In a statement, Erkki Liikanen, EC Commissioner for Enterprise, claimed
allowing patients suffering from these diseases to have direct access
to drug data “would simply enable patients to get good, appropriate,
and officially authorized information if they so request.” More
information on the scope and nature of the reform proposals are
available at: pharmacos.eudra. org/F2.home.html.
IDgene
Pharmaceuticals (Jerusalem) says it has discovered an association
between the COMT (catechol-O-methyltransferase) gene and schizophrenia.
The details of this finding will be published in next month’s issue of
The American Journal of Human Genetics and are now available online at www.journals.uchicago.edu/AJHG/home.html.
“The genetic basis of schizophrenia is poorly understood and the data
presented to date has been mostly inconclusive. IDgene has successfully
produced the most statistically significant results ever reported in
schizophrenia or in any other common polygenic disease. The study shows
that the COMT gene may account for more than 20% of all schizophrenia
patients. In the near future, we expect several additional discoveries
of novel disease susceptibility genes, as well as genes responsible for
variation in drug response,” notes IDgene’s CEO, Ariel Darvasi.
Ibex Technologies
(Montreal)
reports that it has discovered a novel therapeutic peptide target for
the treatment of arthritis that showed evidence of activating the
production of collagenase. The goal of the study that led to the
discovery was to determine whether a specific peptide, a collagen
fragment, upregulated gene expression and protein production of
collagenases in isolated normal human chondrocytes, and to determine
which receptor and signaling pathways were involved in this
upregulation. The study demonstrated that a synthetic peptide of type
II collagen can induce the cleavage of type II collagen by collagenase
in human-cartilage explants. This occurs when the peptide “docks” with
a receptor on the surface of a cartilage cell, which in turn signals
the collagenase gene to start producing additional destructive enzymes.
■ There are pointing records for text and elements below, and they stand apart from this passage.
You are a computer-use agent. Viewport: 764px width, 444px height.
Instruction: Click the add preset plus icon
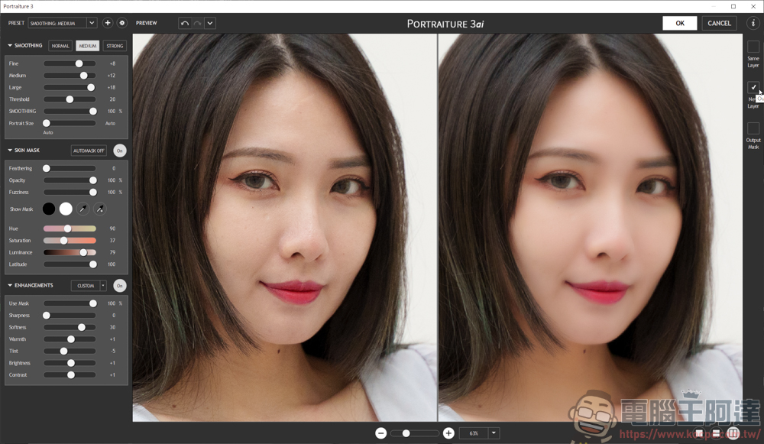click(107, 23)
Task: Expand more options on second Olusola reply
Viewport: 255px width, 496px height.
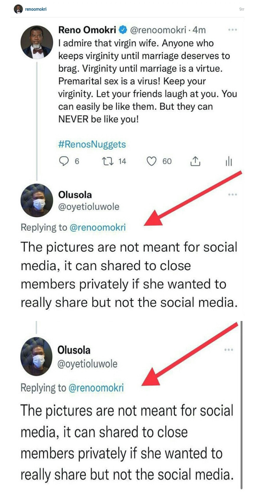Action: [x=229, y=350]
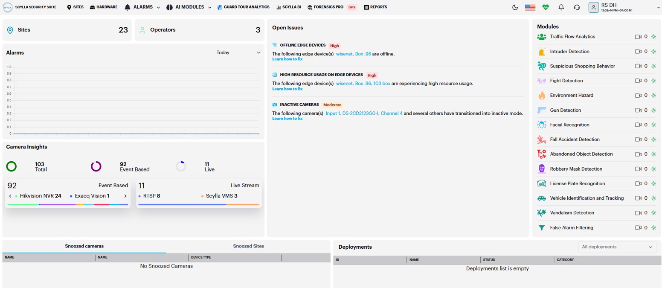662x288 pixels.
Task: Click the Environment Hazard flame icon
Action: [x=542, y=96]

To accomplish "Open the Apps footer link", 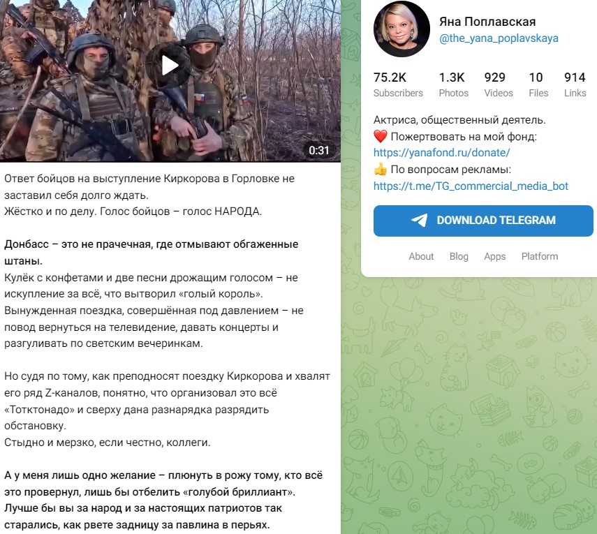I will pyautogui.click(x=494, y=257).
The data was presented by A. Robin Poole, Ph.D., and colleagues from
the Shriners Hospitals for Children (Montreal), at the recent “66th
Annual Scientific Meeting of the American College of Rheumatology” in New Orleans.
Applied
Biosystems (AB; Foster City, CA) is perhaps best known for providing
instruments for DNA analysis. However, the company’s portfolio of
technologies, reagents, and service offerings has expanded its market
presence throughout basic life science research, as well as the drug
discovery and drug development markets. Most recently, the business has
expanded its focus to create new proteomics technologies and
knowledge-based products that integrate life science data with tools
and technology for the analysis of the growing amounts of sequence and
other biological information. Since it was founded in 1981 and after a
$22-million IPO in 1983 and a series of mergers and acquisitions over
the years, AB has grown into a business with customers in approximately
150 countries. AB is an Applera Corporation business, traded on the New
York Stock Exchange under the symbol ABI.